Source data
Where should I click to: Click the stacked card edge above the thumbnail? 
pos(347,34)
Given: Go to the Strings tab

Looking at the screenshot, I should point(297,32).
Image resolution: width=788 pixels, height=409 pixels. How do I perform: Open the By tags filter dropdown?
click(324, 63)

#### [AIM OF THE TASK]
Beginning with the line that contains "Given: Go to the Strings tab", restate word for word each line through the last one in the data, and write nothing more.

#### [FINAL ANSWER]
Given: Go to the Strings tab

Looking at the screenshot, I should point(297,32).
Image resolution: width=788 pixels, height=409 pixels. How do I perform: Open the By tags filter dropdown?
click(324, 63)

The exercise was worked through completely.